Stored data

——————

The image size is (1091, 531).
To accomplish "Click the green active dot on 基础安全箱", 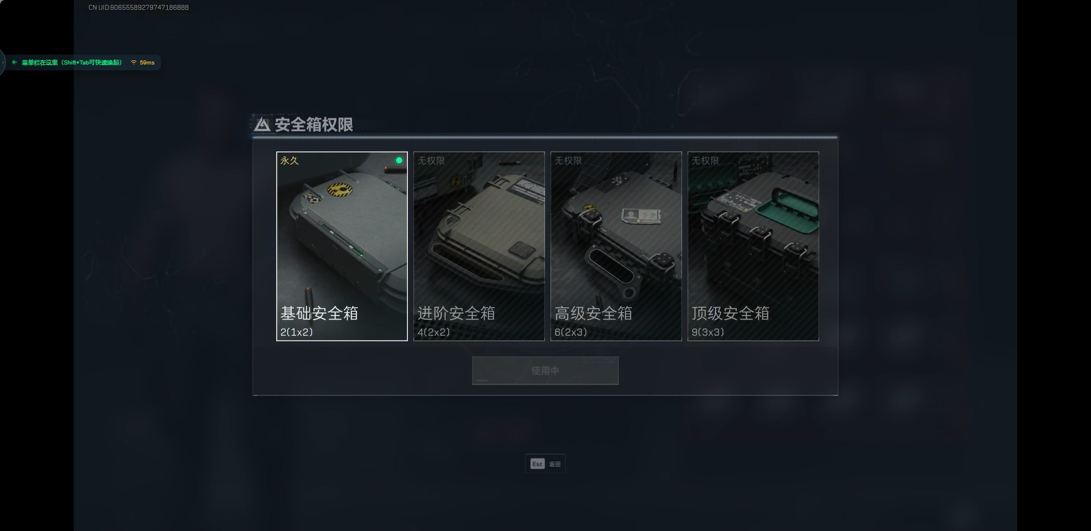I will [x=399, y=160].
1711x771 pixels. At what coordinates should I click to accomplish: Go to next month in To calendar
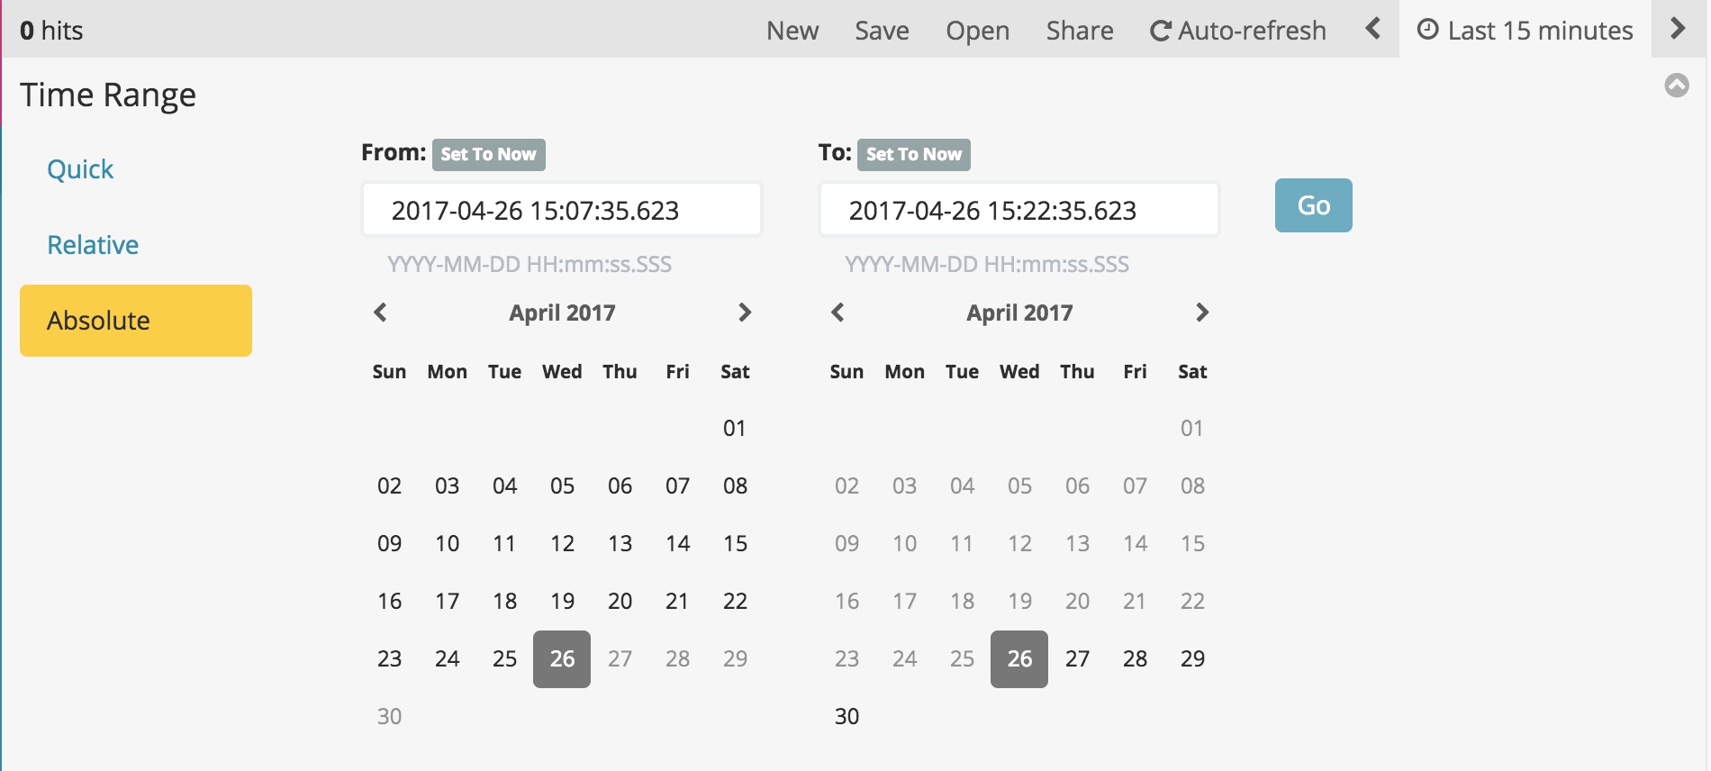pos(1202,313)
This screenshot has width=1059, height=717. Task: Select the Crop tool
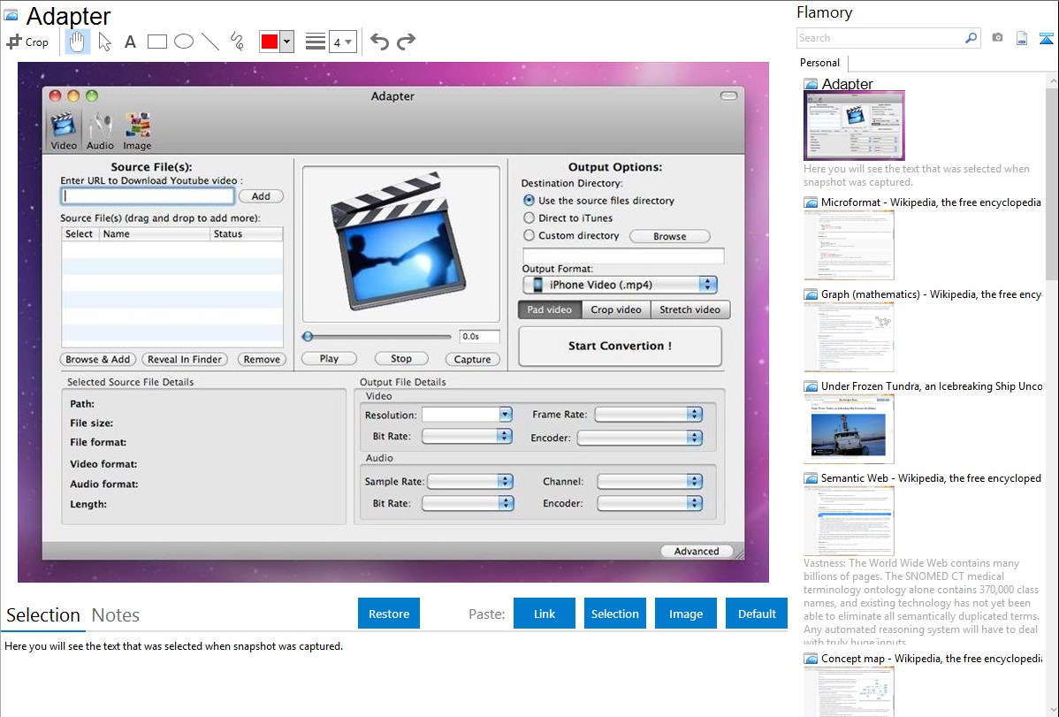pyautogui.click(x=27, y=42)
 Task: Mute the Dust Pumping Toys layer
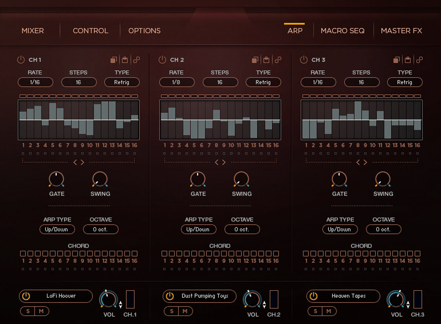185,311
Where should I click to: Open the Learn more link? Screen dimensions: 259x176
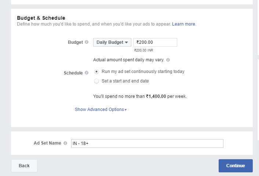(184, 24)
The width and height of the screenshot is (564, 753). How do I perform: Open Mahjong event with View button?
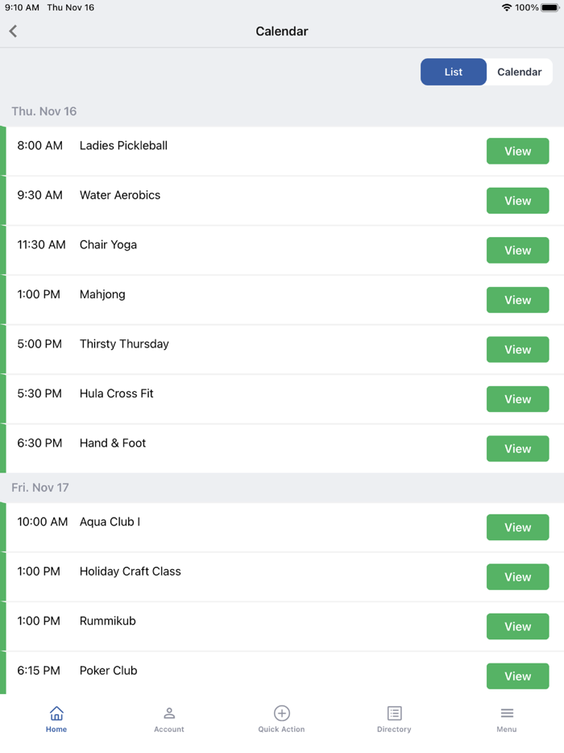click(x=517, y=300)
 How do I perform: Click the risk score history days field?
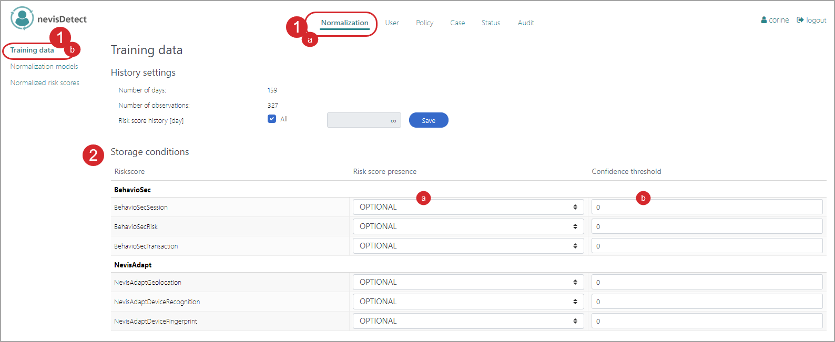(x=363, y=120)
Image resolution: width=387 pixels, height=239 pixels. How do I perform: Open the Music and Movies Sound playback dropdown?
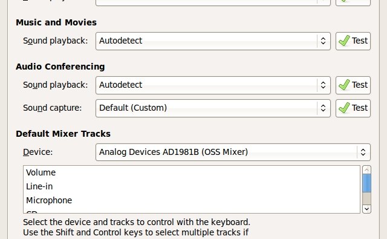(x=213, y=41)
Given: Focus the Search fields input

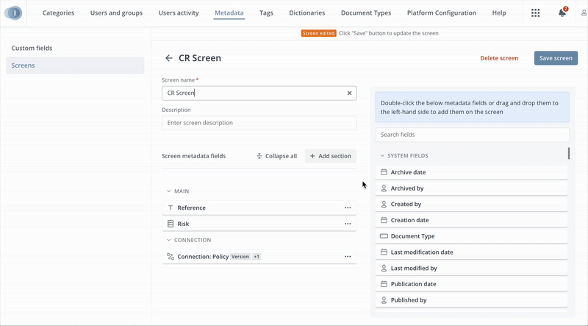Looking at the screenshot, I should tap(472, 135).
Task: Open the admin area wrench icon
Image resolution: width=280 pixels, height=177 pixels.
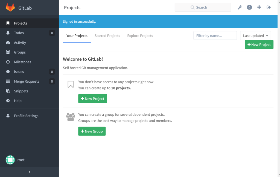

——————

■ Aim of the exercise
Find the line with "This screenshot has". Reproduce it and every line after it through the last line above exactly, leaving out the pictures.

■ Result
This screenshot has width=1059, height=717. Task: Select the Crop tool
pyautogui.click(x=27, y=42)
 Task: Mute the Dust Pumping Toys layer
185,311
Where should I click to: Open the Learn more link? Screen dimensions: 259x176
(184, 24)
The width and height of the screenshot is (564, 753). How do I perform: Open Mahjong event with View button?
click(x=517, y=300)
 How do I perform: Click the risk score history days field?
(x=363, y=120)
Image resolution: width=387 pixels, height=239 pixels. How do I perform: Open the Music and Movies Sound playback dropdown?
(x=213, y=41)
Given: Focus the Search fields input

Looking at the screenshot, I should tap(472, 135).
Task: Open the admin area wrench icon
Image resolution: width=280 pixels, height=177 pixels.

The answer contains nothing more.